Hintergrund der Entscheidung, umfangreich in die hessisch-thüringischen Kaliwerke zu investieren, ist unter anderem auch steigender politischer Druck aus den Anrainerländern von Werra und Weser. Ein runder Tisch aus Vertretern von Behörden, Kommunen, Umweltschutzorganisationen aus Hessen, Thüringen, Niedersachsen und NRW entwickelt seit dem Frühjahr 2008 ein Maßnahmenpaket, um die Salzabfälle der Kalindustrie deutlich zu reduzieren.

Die am Dienstag vorgestellten technischen Neuerungen greifen Vorschläge des runden Tisches schon auf. Neben der Entlastung der Werra will das Kasseler Unternehmen will K+S auch die Versenkung von Abwässern in tiefe Gesteinsschichten "erheblich verringern". Rund eine Milliarde Kubikmeter von Lauge aus der Kalindustrie sind seit den 1920er-Jahren im hessisch-thüringischen Werragebiet versenkt worden. Seit langem ist allerdings bekannt, dass diese Lauge nach oben zurückkehrt. Nach Erkenntnissen des hessischen Umweltministeriums ist ein Drittel der versenkten Mengen bereits in höhergelegenen, grundwasserführenden Buntsandsteinschichten unterwegs.

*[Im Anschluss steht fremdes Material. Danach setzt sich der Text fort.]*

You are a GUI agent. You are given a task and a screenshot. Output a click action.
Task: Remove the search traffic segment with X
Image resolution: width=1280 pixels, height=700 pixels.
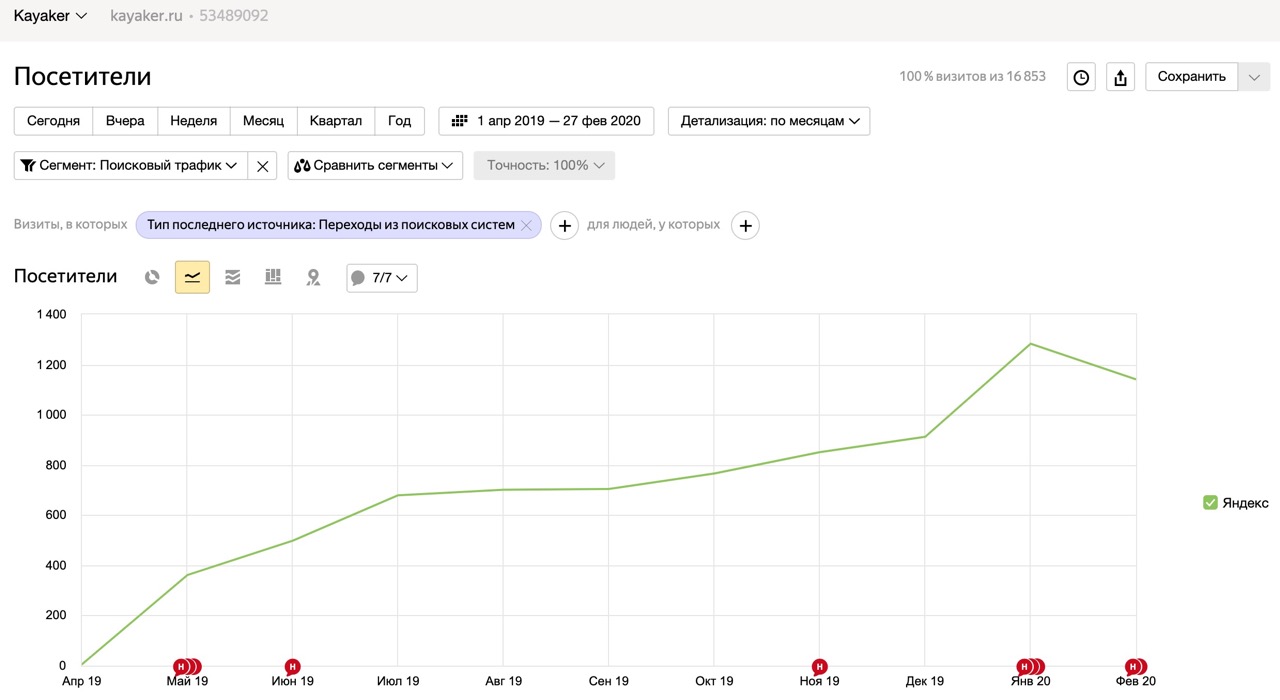262,166
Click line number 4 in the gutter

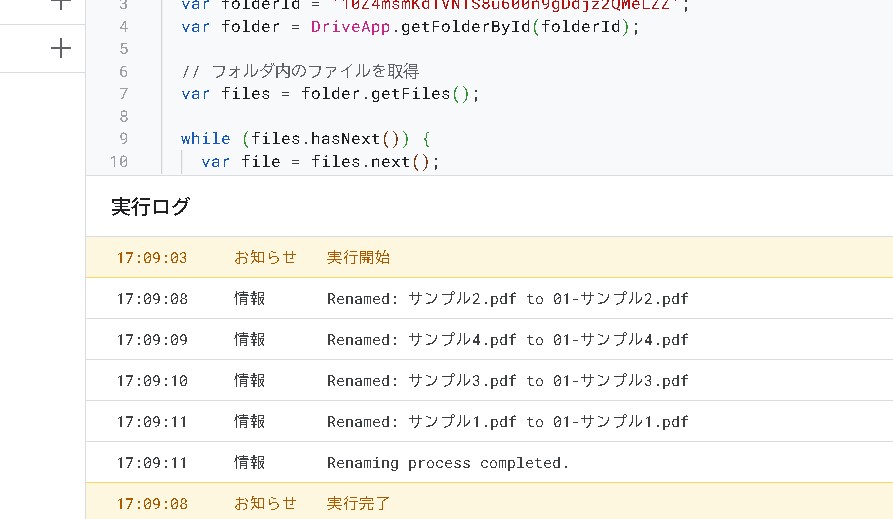pos(123,26)
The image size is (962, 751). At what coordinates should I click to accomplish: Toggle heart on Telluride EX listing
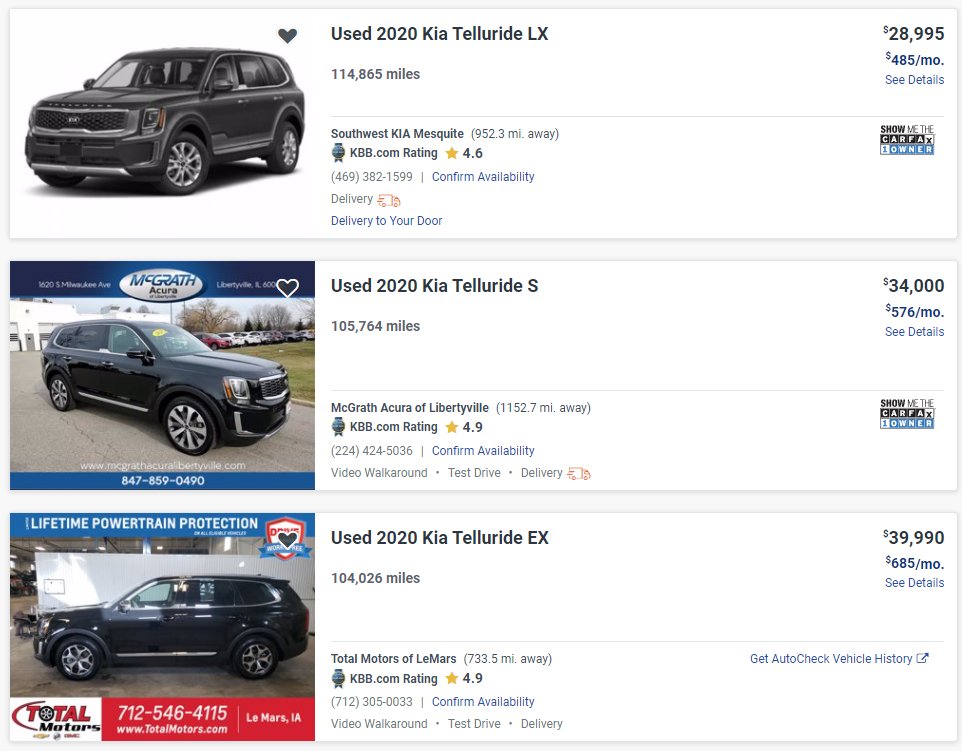point(287,540)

Wiesbaden hat – das wurde der Hessischen/Niedersächsischen Allgemeinen aus dem Umweltministerium bestätigt - dem Kasseler Unternehmen bereits angekündigt, dass die Versenkerlaubnis auf hessischem Gebiet über 2011 hinaus nicht verlängert werden soll.

 

Abwasserhahn kleiner gedreht
360-Mio.-Euro-Plan: Besserung für die salzige Werra
und Ausweg aus der Versenkungs-Sackgasse

 

Kassel. Halbierung der Salzabwasserfracht auf die Hälfte bis spätestens 2015 - damit Besserung für die hoch belasteten Flüsse Werra und Weser und eine "erhebliche" Verringerung der Versenkmengen, was mittelfristig wohl im kompletten Stopp dieses Entsorgungspfads enden dürfte: Diese Pflöcke hat der Vorstand des Kasseler K+S-Konzerns gestern eingeschlagen.

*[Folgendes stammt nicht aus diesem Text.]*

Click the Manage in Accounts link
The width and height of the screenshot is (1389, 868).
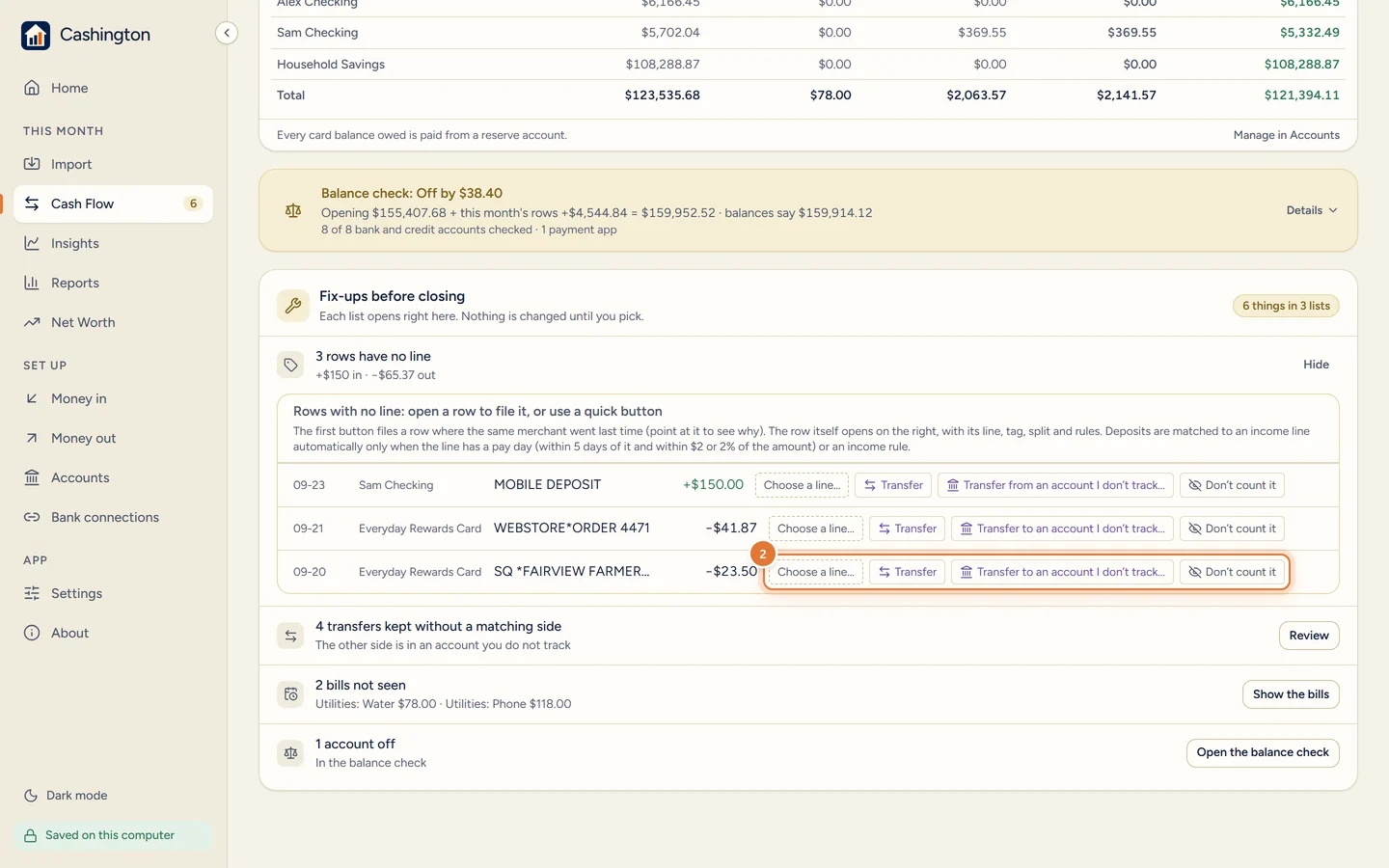pyautogui.click(x=1286, y=135)
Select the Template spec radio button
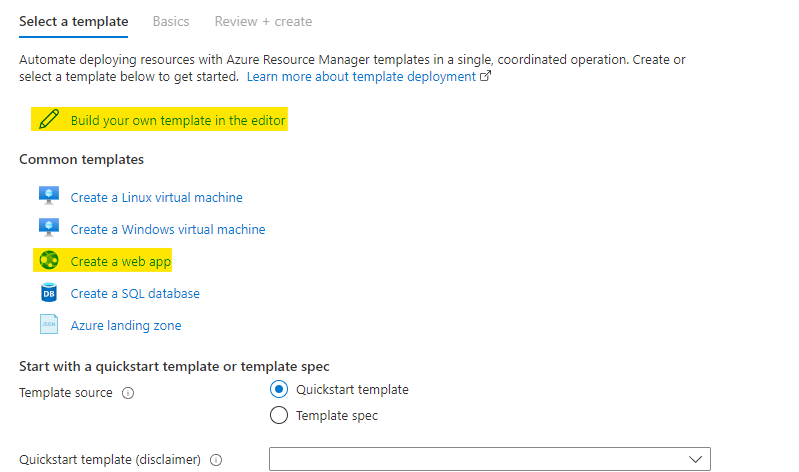Screen dimensions: 799x472 (x=279, y=416)
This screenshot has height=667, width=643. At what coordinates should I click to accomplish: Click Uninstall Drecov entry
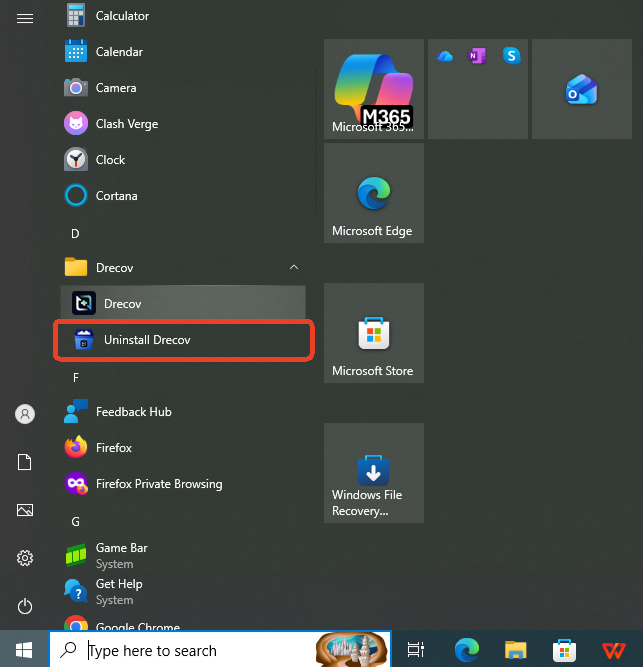(147, 340)
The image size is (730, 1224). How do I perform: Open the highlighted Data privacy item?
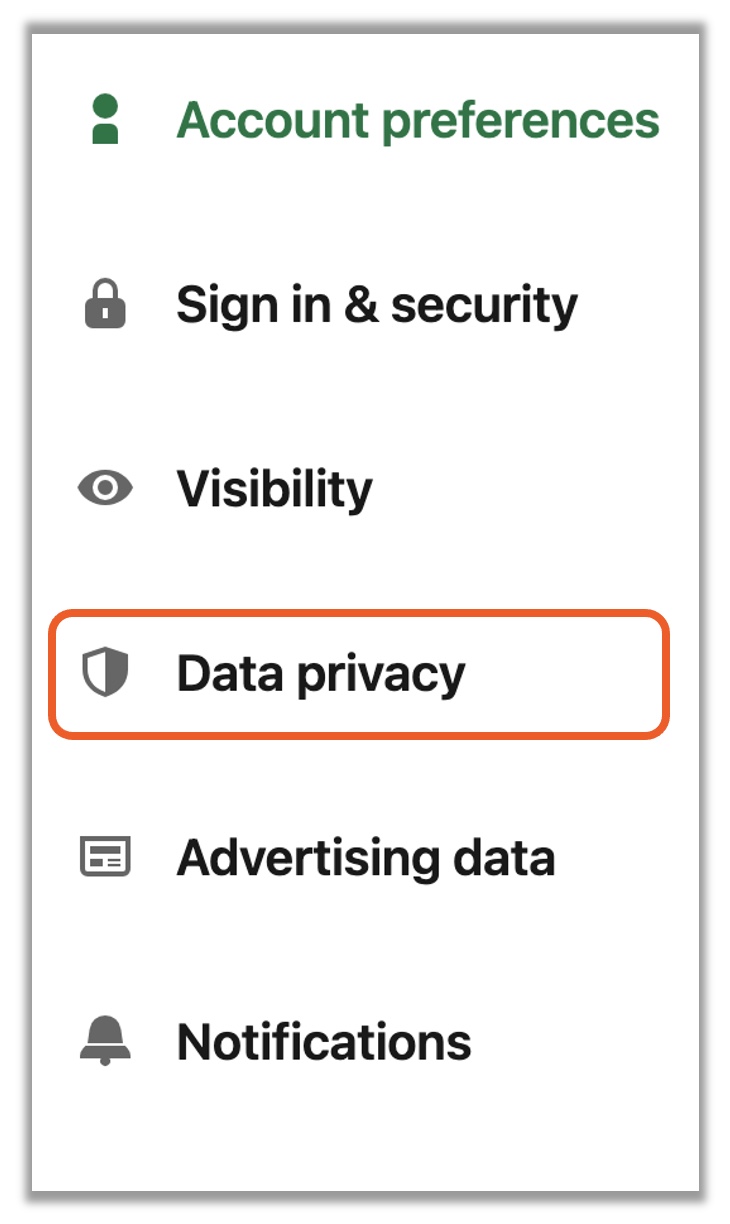coord(359,673)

Das Investitionspaket von bis zu 360 Millionen Euro in den kommenden sieben Jahren ist laut K + S-Vorstandschef Norbert Steiner auch als "Vorleistung" an den runden Tisch zur Werraversalzung gepackt worden, also auch an die Kritiker der bisherigen K+S-Umweltpolitik.

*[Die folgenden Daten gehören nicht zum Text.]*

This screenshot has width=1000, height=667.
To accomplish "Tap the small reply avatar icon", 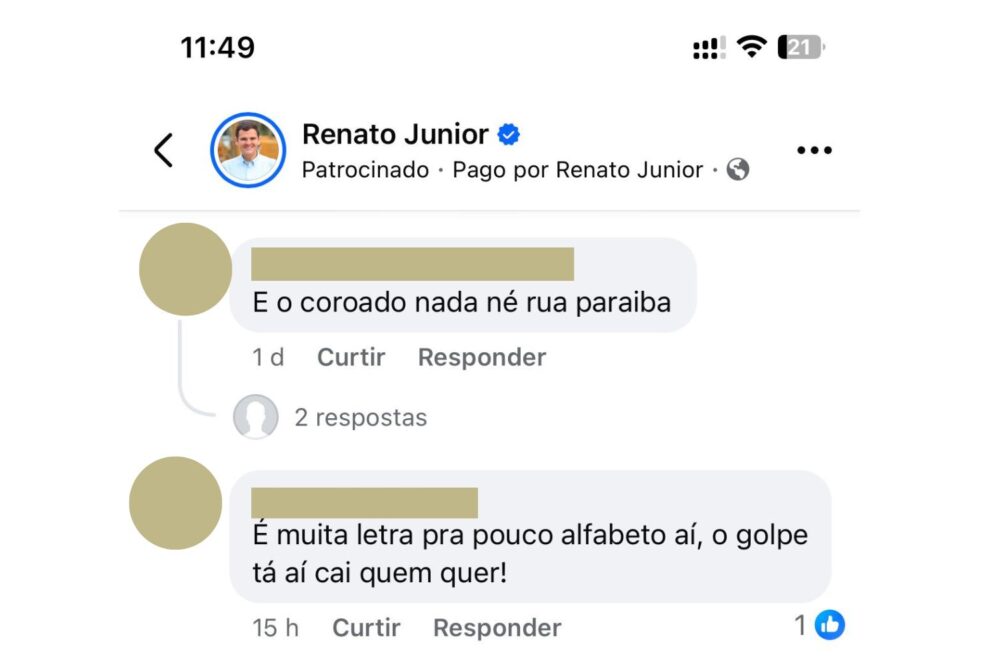I will [x=255, y=417].
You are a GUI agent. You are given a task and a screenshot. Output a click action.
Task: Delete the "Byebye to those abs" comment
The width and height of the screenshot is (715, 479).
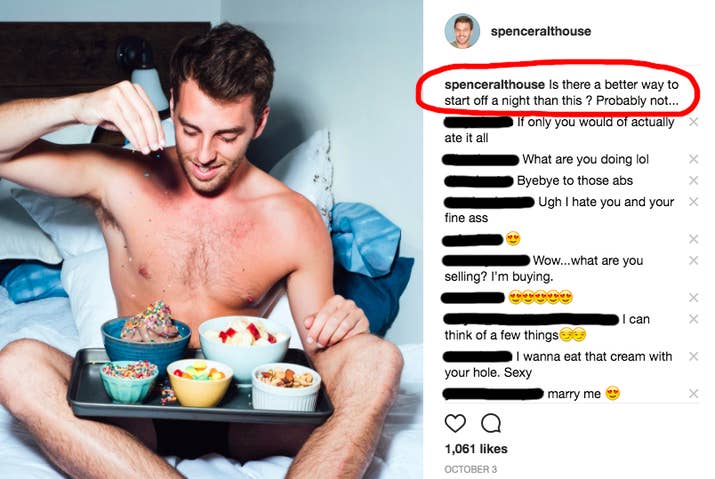point(694,180)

Das Engagement, so Steiner gestern weiter, sei zudem das Signal für "eine langfristige Perspektive" der Standorte im hessisch-thüringischen Kalirevier. Die wichtigsten Bausteine des 360-Millionen Pakets:

  • Am Standort Hattorf bei Philippsthal soll ein weiterer "nasser" Produktionsprozess auf das trockene Esta-Verfahren umgestellt werden. Vorteil laut K+S: Der Salzwasseranfall schrumpft allein dadurch um 3,5 Millionen Kubikmeter jährlich. Das ist die Hälfte des gesamten Sparziels bis 2015. Nachteil: Die Menge des trockenen Abfallsalzes für die Halde wächst um eine Million Tonnen (Umsetzung bis 2012, Kosten: 60 Mio. Euro)
  • Ebenfalls in Hattorf will K+S über eine Tiefkühlung den Abwässern Kalium und Magnesium entziehen. Das macht die Fluten für die Werra chemisch "weicher" und kann als Strategie angesichts der kommenden Herabsetzung des Härte-Grenzwerts gelten (2011, 75 Mio. Euro).
  • Im Werk Wintershall (Heringen) will K+S die so genannte Kieserit-Flotation aufrüsten - und weitere 500 000 Kubikmeter Abwasser jährlich vermeiden (2011, 25 Mio. Euro).
    Sprung in Thüringen
  • Den technologisch größten Sprung (für 160 Mio. Euro) plant der Kasseler Düngerkonzern bis 2015 im thüringischen Unterbreizbach: Dort soll ein neues Gas- und Dampfkraftwerk entstehen, das die Abwässer der dortigen Produktion eindampft. Zwei Millionen Kubikmeter Magnesiumchlorid-Lösung im Jahr sollen auf die Häfte und in einen dickflüssigen Brei schrumpfen, der sicher verwahrt nach untertage zurück soll. Abraumhalden wie die westlichen Werke hat Unterbreizbach nie gehabt. Könnte der Werra und der strittigen thüringischen Versenkung bei Gerstungen Lauge komplett erspart werden, hätte Unterbreizbach im Vergleich die geringsten Entsorgungssorgen.
K+S-Chef Steiner: "Wir sind an die Grenzen des aus heutiger Sicht bis 2015 technisch Machbaren und des wirtschaftlich Vertretbaren gegangen."